Groundhog Day in the universe

(Photo by Barbara L. Hanson)

An intriguing New York Times headline appeared on November 29: Ice has been discovered on Mercury. Wow, frozen water on the broiling innermost planet!

But something was screwy. Ice had already been found there 21 years ago. I mentioned it in my first book, published in 1995, and on this page on March 19, 1998.

What really happened? Well, the Messenger spacecraft orbiting Mercury has now observed the polar ice. In other words, the previous radar discovery is now confirmed. But why not label it “confirmation” rather than “discovery”? They’re not the same. Like, finding your boyfriend or girlfriend in the arms of his or her yoga teacher would probably be less revelatory the second time around. What makes this story interesting is a trend the past few years for dressing up old astronomy news and repackaging it as new.

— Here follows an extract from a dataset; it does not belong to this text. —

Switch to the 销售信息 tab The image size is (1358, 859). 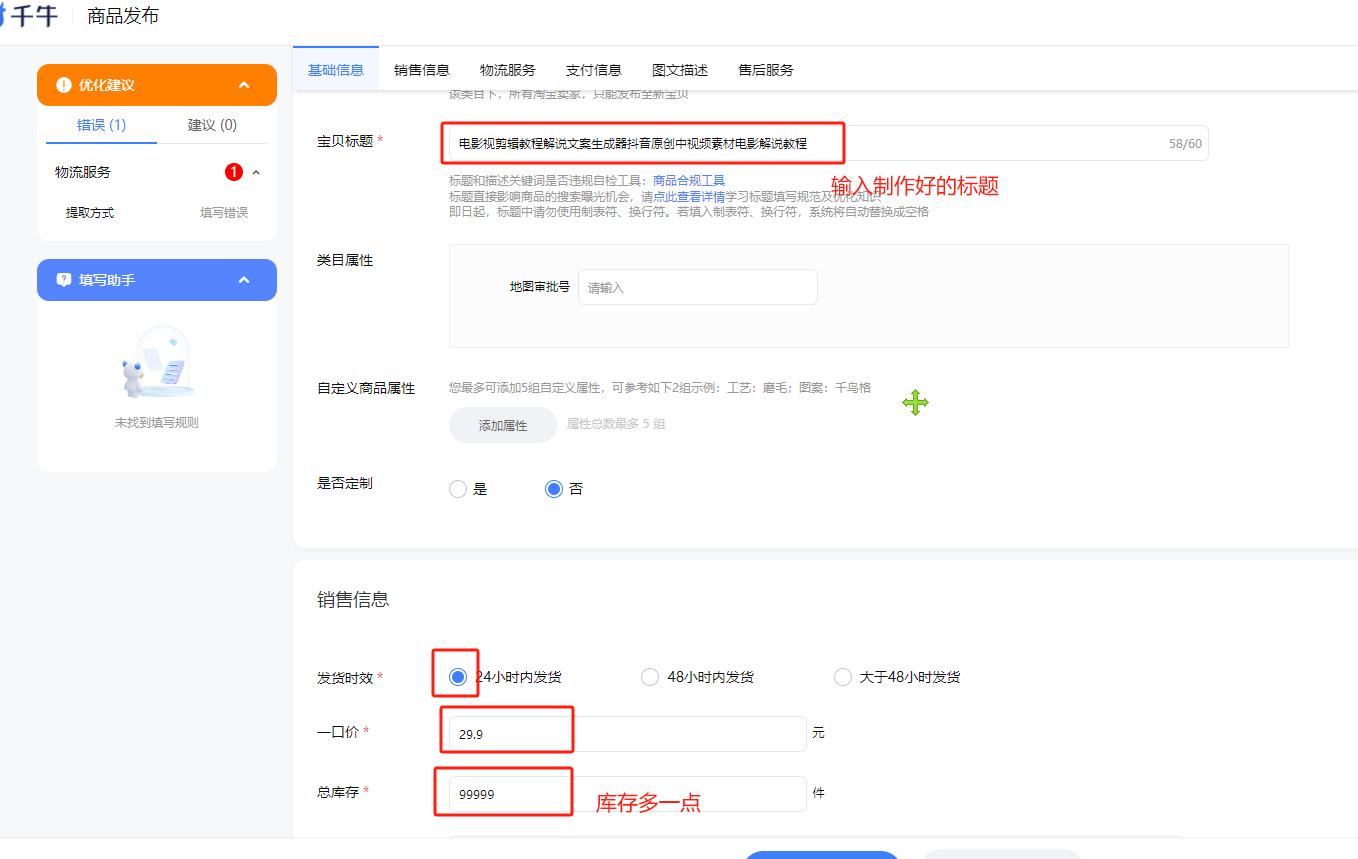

Every couple of months you’ll read about the “first-ever” “New Earth” found beyond the solar system. Or the “first-ever” discovery of water ice on Mars. Or the “first-ever” affirmation of dark matter. Add these to legitimate-if-repetitive items like the latest “farthest galaxy” (the newest is always barely more distant than the previous record-holder) and you start to wonder. In New Age or pseudoscience circles we’re long accustomed to a new Doomsday every few years, with all the previous failed prophecies forgotten; now mainstream science is jumping on the Groundhog Day bandwagon.

I’ve never witnessed such dull, uninspired reporting of celestial events as what we routinely see these days. The real universe jumps out and goes “Boo!” all the time. Astronomy is inherently amazing. But the mass media routinely ignore the most mind-stretching findings and their implications – like evidence for an infinite universe, or the bizarre hexagon at Saturn’s North Pole, or the gargantuan high-energy bubbles that are wildly expanding around emptiness above and below our galaxy’s core – in favor of the most pedantic and predictable.

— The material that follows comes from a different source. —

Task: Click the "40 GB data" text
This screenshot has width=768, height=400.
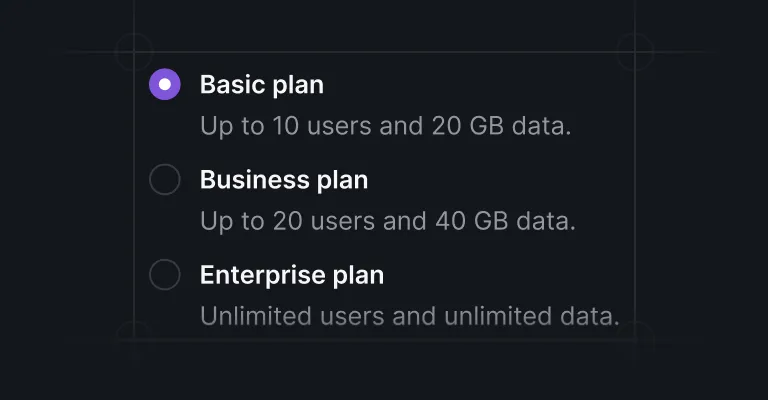Action: point(505,221)
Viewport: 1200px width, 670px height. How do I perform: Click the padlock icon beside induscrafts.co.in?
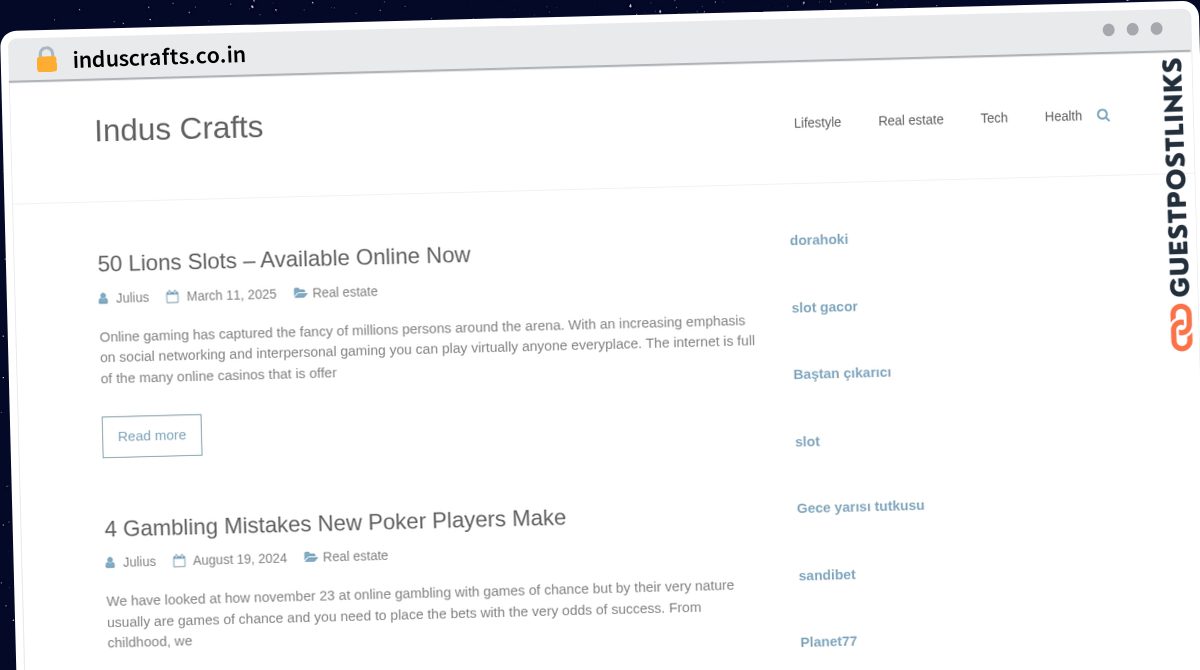point(46,59)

Oh well. Since this is sort of a negative rant, I’ll get it out of my system and preview the dark side of 2013. Next week we’ll explore the great sky spectacles of the coming year, including what may be the best comet of our lives. For now, here’s a heads-up warning about this year’s coming eclipses.

There are five. And, count on it, some almanacs and TV news shows will announce each in turn: You’ll naturally wonder how you can observe them. The reality? Not a single one will appear for us. The sole total solar eclipse, a one-minute affair, will occur only in equatorial Africa on November 3, where the chance of overcast skies is between 80 and 90 percent. There’s also an annular solar eclipse – a type of partial eclipse that requires eye protection – but it will only be visible near Australia.

We’ll get three lunar eclipses, on April 25, May 25 and October 19. But in all three, the Moon will only venture into our planet’s penumbral or faint outer shadow, and won’t even pass very far into that. As a result, even during the single event that does theoretically occur over our region (the May eclipse), the Full Moon will be utterly unchanged. There won’t be the slightest visual hint that any kind of eclipse is unfolding, even though many ill-informed TV meteorologists will announce “Eclipse tonight!” just to get people looking up in bewilderment.

Since taking over astronomy editorship of the Old Farmer’s Almanac some 20 years ago, I’ve discontinued what had been a centuries-long practice of mentioning invisible penumbral eclipses – just as I don’t on this page. Why get folks excited, only to be bummed when they see nothing?

It’s caveat emptor, even when it comes to the free goodies of outer space.

P.S.: Did you happen to see that striking close conjunction of the Moon and brilliant Jupiter on Christmas night? They were only a Moon’s-width apart. Good news: It will repeat on January 21.